=== Your instructions ===
Once you find the line with "2 [tab] (237, 1825)" in the entries below, return exactly every line from it through the line with "Admin Login (305, 2565)".

=== Data provided ===
——————
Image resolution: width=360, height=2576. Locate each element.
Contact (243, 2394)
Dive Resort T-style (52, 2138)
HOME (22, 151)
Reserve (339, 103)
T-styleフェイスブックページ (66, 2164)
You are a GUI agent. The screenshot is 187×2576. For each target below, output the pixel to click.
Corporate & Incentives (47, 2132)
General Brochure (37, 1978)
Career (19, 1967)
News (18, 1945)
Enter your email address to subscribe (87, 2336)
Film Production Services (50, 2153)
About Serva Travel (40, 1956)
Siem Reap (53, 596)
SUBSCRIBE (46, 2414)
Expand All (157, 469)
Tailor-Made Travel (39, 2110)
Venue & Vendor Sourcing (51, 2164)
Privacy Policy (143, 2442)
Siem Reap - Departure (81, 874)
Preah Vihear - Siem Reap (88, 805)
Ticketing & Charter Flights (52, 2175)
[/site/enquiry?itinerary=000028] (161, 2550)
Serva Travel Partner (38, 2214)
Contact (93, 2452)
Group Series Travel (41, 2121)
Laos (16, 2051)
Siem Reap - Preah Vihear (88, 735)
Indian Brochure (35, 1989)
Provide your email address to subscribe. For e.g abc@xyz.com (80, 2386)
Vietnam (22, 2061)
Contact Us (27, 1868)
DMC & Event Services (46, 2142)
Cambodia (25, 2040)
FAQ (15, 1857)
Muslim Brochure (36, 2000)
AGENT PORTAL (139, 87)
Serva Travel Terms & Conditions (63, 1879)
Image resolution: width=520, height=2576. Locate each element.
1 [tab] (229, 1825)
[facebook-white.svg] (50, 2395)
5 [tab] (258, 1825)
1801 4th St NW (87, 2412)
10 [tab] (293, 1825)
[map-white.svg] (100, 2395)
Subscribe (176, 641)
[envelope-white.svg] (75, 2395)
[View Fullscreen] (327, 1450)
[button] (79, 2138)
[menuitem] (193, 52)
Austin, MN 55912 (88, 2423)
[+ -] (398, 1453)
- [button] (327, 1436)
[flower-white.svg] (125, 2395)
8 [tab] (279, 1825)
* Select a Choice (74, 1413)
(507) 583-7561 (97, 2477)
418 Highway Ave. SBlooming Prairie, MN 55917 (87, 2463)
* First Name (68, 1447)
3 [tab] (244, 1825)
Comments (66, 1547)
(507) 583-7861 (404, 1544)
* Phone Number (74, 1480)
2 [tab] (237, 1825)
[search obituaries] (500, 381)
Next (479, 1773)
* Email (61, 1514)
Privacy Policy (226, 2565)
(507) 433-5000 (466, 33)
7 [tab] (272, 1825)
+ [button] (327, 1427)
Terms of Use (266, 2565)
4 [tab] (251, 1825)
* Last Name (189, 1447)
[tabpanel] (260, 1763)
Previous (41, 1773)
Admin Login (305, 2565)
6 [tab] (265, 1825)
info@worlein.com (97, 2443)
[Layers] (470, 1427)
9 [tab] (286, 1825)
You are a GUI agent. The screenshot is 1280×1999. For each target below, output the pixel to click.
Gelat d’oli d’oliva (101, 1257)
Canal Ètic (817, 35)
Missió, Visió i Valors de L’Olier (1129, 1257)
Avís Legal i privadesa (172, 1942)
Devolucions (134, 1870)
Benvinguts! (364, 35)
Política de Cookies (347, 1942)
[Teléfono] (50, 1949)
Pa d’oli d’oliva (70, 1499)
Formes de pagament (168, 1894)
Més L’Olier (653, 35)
——————
=== Task result ===
2 [tab] (237, 1825)
[search obituaries] (500, 381)
Next (479, 1773)
* Email (61, 1514)
Privacy Policy (226, 2565)
(507) 433-5000 (466, 33)
7 [tab] (272, 1825)
+ [button] (327, 1427)
Terms of Use (266, 2565)
4 [tab] (251, 1825)
* Last Name (189, 1447)
[tabpanel] (260, 1763)
Previous (41, 1773)
Admin Login (305, 2565)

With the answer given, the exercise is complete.